Department of Mathematics, Senior Research Scientist, INPE (National Institute for Space Research), Sao Jose dos Campos, Brazil
"Neural networks applied to data assimilation process"

11:00 AM, Thursday March 8, 2018, 499 Dirac Science Library


Data assimilation is an essential process in operational prediction centers based on the time integration of partial differential equations. The numerical weather prediction is a very relevant example. The process of data assimilation is an inverse problem of initial condition identification – called ”analysis” –, combining observations with data from the forecasting mathematical model. Historically, the mathematical estimation process was started by using the least square approach. Indeed, all data assimilation schemes in some sense are based on the least square estimator. We are going to show the time evolution from the least square approach up tothe Kalman filter, and beyond - the particle filter, and one step ahead. The variational method is also a generalized least square formulation.
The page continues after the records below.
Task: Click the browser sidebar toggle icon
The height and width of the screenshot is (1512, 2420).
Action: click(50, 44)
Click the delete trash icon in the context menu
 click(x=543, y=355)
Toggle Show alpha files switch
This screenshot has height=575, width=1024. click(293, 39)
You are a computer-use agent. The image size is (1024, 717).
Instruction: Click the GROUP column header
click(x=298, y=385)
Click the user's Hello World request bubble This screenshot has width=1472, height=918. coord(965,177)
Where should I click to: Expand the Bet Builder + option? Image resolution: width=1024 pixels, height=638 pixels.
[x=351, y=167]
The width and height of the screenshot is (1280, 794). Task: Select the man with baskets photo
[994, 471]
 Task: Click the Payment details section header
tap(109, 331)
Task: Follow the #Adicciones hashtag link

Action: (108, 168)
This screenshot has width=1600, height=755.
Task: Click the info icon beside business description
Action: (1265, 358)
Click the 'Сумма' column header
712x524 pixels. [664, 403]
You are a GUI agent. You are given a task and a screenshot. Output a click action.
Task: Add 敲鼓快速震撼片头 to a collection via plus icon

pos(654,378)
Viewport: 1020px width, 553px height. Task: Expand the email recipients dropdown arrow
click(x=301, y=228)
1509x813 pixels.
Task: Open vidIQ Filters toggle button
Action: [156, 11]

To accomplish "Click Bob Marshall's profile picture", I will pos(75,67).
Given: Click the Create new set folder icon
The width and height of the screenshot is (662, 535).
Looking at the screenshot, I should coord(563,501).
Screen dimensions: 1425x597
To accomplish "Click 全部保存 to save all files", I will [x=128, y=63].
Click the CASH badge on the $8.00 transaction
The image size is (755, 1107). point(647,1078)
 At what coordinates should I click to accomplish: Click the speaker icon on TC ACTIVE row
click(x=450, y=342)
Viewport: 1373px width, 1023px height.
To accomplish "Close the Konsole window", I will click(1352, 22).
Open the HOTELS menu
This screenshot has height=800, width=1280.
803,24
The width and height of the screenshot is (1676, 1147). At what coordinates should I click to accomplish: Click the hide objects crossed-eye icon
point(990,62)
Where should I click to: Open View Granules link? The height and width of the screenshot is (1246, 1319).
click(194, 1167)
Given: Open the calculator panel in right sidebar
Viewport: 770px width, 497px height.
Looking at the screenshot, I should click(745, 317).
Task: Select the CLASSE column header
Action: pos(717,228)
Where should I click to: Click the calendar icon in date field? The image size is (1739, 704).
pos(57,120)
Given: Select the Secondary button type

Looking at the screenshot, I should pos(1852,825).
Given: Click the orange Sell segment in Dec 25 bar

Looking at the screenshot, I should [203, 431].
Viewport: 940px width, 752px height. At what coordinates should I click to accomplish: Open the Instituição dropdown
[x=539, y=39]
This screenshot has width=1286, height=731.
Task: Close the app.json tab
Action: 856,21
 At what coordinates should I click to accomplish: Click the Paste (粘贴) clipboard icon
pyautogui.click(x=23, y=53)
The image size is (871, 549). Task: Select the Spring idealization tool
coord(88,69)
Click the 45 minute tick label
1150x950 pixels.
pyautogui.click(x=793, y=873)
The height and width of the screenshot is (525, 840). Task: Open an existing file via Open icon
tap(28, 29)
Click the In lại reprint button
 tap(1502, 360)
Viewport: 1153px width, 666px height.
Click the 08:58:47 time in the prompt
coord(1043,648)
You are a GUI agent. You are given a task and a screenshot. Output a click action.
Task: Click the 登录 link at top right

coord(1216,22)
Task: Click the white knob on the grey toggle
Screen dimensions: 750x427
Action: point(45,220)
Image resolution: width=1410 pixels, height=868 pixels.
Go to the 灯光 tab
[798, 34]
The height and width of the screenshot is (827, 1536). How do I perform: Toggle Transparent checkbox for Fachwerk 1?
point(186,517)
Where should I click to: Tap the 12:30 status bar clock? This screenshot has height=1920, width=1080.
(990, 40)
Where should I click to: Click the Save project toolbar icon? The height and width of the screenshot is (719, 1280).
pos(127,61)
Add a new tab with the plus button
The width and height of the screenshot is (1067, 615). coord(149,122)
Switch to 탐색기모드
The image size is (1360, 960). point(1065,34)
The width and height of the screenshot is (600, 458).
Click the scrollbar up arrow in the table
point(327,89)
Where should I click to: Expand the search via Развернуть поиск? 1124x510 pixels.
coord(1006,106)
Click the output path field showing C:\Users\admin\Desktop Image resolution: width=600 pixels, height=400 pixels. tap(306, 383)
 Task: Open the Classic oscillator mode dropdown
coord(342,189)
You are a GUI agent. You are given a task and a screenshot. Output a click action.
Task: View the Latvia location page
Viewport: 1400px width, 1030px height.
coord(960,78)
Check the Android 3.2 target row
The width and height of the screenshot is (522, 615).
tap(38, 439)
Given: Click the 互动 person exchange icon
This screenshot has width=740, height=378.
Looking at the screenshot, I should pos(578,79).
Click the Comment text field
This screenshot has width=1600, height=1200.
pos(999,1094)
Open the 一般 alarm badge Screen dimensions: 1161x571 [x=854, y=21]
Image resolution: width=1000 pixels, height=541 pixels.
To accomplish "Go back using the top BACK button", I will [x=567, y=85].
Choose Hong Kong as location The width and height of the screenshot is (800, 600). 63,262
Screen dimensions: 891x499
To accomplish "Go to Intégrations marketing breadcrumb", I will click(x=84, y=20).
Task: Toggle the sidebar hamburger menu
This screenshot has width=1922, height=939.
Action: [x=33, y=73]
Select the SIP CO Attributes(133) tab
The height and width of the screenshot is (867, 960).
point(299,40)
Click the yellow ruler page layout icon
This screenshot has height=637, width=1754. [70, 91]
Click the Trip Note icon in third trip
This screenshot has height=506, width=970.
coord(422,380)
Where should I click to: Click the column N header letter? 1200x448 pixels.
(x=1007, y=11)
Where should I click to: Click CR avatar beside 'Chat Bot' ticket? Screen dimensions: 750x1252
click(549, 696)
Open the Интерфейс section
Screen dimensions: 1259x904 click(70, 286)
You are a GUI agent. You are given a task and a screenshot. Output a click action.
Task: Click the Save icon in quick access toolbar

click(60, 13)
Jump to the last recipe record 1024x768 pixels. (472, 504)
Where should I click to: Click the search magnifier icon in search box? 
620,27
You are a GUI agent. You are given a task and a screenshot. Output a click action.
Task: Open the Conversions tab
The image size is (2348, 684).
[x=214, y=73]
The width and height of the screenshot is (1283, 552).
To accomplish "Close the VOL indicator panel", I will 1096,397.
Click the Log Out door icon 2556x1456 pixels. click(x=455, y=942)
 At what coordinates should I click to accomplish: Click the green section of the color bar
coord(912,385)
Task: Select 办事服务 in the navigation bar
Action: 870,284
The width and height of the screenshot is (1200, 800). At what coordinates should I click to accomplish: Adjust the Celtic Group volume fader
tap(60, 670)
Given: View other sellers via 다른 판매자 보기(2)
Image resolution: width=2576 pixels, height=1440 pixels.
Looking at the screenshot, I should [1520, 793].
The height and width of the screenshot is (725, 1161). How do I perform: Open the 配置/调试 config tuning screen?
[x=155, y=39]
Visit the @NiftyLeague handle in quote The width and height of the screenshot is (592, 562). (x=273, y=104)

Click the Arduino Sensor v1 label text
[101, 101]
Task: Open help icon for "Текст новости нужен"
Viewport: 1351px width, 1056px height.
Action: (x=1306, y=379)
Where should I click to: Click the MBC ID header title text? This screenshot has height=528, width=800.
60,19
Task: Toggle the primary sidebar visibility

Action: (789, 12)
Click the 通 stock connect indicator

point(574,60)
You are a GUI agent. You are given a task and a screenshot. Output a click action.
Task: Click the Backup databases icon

In the talk, results with several data assimilation methods emulated by artificial neural networks will be shown. The algorithmic complexity is reduced by employing neural networks. This is readily realized for 3D atmospheric models. Two atmospheric general circulation models, SPEED and COAPS-FSU, are used to demonstrate the data assimilation speed-up with neural networks emulating the Local Ensemble Transform Kalman Filter (LETKF), and producing a similar analysis.